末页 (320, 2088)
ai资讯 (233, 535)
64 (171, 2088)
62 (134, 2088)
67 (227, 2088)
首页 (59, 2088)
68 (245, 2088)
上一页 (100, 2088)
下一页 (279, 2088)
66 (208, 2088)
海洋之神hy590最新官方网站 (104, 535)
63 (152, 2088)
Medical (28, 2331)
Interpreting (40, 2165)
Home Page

+ + + + +

> Task details:
A word-for-word restatement of the records above from the line containing "下一页 (279, 2088)" to their final line is all the answer should hold.

> Reply:
下一页 (279, 2088)
66 (208, 2088)
海洋之神hy590最新官方网站 (104, 535)
63 (152, 2088)
Medical (28, 2331)
Interpreting (40, 2165)
Home Page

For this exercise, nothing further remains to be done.